MARIA DA CONCEIÇÃO TAVARES
ESPECIAL PARA A FOLHA

Volto a escrever nesta coluna para registrar alguns eventos da semana que passou e partilhar a minha angústia como economista com os meus leitores e amigos, de quem não posso manter-me afastada numa hora como esta.
Vamos aos fatos, com apenas alguns breves comentários.
1. Ilustres donos de supermercados explicam por a (custos) + b (margens financeiras) porque têm de subir os preços e como esta imaginosa invenção que é a URV desorganizou os mercados finais e provocou uma dispersão de preços dos bens de consumo corrente nunca vista na história do país.

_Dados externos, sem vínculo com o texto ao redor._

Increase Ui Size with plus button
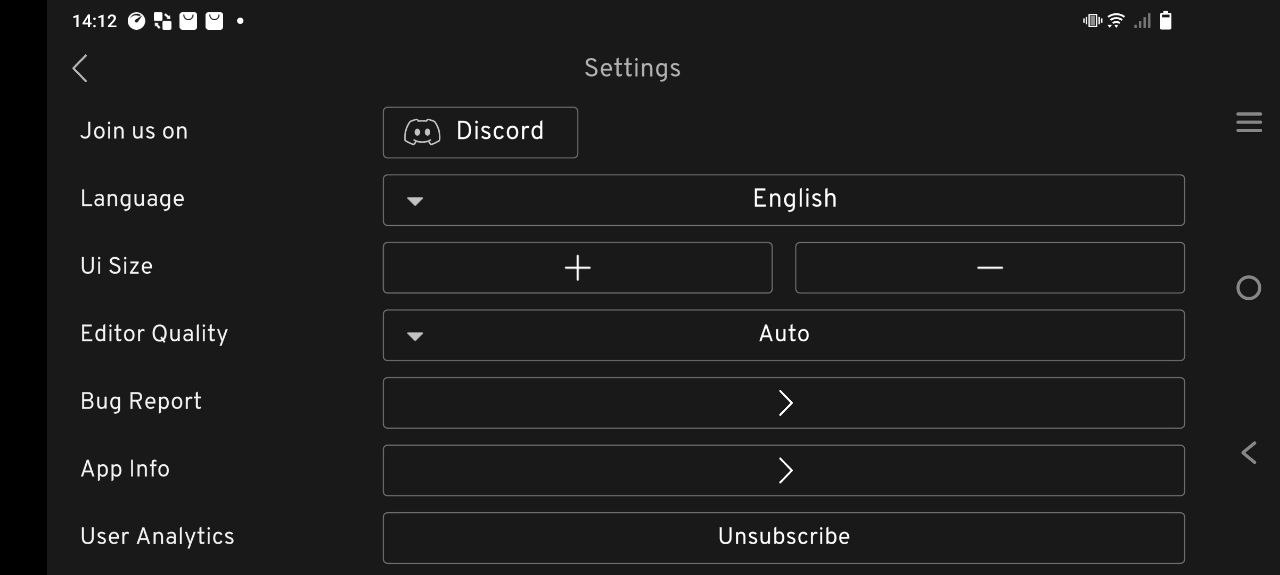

Segundo o Procon, o mesmo produto chega ter dispersão de preços superior a 500%. Isso significa que podemos esperar inflação em real em julho superior à prevista pelos institutos estatísticos do país, sempre que os supermercados resolvam manter estoques reduzidos e "alinhar" os preços para cima, a pretexto de corrigir as suas margens.
2. A taxa de inflação verdadeira, medida em URV-real, não cairá em julho. Ao contrário, subirá. E só por má-fé e ignorância se pode comparar uma inflação em cruzeiros (da ordem de 47% ao mês) com uma taxa em URV (real) que tem-se mantido em torno de 1,5% desde a criação da URV.
Com o novo choque de preços desta semana, a inflação em julho deve alcançar, ou quem sabe superar, os 7%, muito superior à dos últimos três meses.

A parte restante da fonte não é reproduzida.